U.S. Supreme Court in Washington, D.C.

Jim Robbins' seven years of service at the Supreme Court was not enough to keep him from being the second lawyer this year mistakenly suspended from the court's prestigious bar.

“They suspended me?” a surprised Robbins asked with a chuckle Tuesday from his home outside San Francisco.

They did, but they didn't mean to.

The court acknowledged Monday that it had confused another James A. Robbins, a New York lawyer who tried to cover up his loss of a client's will, with the former Supreme Court employee.

In May, the court mixed up a lawyer who was convicted of drunken driving with the incoming president of the Massachusetts state bar.

Anyone who argues in front of the Supreme Court must be a member of its bar, but few of the nearly 4,000 lawyers on average who join the bar each year ever argue a case there.
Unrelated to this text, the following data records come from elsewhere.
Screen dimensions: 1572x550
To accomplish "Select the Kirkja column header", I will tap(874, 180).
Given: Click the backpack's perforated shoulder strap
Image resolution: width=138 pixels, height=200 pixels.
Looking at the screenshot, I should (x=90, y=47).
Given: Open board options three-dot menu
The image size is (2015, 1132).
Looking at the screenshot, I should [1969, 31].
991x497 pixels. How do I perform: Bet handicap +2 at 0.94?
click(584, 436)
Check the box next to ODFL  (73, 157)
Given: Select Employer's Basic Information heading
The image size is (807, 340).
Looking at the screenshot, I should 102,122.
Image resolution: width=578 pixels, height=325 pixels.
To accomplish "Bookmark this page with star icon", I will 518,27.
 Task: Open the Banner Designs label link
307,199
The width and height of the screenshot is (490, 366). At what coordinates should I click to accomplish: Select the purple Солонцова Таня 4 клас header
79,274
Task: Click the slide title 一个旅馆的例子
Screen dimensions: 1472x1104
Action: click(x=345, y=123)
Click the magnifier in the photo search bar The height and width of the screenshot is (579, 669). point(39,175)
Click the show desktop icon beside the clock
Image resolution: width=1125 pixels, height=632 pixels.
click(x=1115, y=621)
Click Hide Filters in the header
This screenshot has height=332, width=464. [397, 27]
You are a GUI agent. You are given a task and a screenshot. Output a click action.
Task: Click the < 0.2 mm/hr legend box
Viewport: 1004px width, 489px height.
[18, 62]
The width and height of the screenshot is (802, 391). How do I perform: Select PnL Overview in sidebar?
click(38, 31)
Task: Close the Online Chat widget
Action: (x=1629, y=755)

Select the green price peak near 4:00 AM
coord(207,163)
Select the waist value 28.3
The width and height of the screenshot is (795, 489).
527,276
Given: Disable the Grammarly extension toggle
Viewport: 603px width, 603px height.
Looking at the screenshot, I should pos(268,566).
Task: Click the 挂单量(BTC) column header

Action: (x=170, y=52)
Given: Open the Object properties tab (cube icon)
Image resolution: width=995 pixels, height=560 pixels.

Bar members get a certificate suitable for framing, a credential for their resume and the chance to join a shorter line for lawyers who want to see Supreme Court arguments.

The court has a process for verifying whether lawyers who commit crimes or are disciplined where they work also are members of the Supreme Court bar.

But the process is not error-proof, even at an institution that has the final word on matters of law in the U.S.

The Supreme Court receives discipline notices from courts around the country and compares those lists with the roster of lawyers who can practice in front of the justices. When there's a match, the court initiates its own disbarment proceeding, which begins with a suspension and an order to explain why the lawyer should not be kicked out of the Supreme Court bar.

The court clerk's office belatedly discovered that the New York Robbins was not a Supreme Court bar member, court spokeswoman Kathy Arberg said.

The California Robbins recalled his admission to the high court bar in 1981, at the request of then-Solicitor General Wade McCree Jr. He served on the business side of the court in the early 1980s, when Warren Burger was chief justice, and has never argued a high court case.

But neither has Robbins been entirely forgotten at the Supreme Court.

“He hired me,” Arberg said, after a reporter told her that the unsuspended Robbins once worked at the court.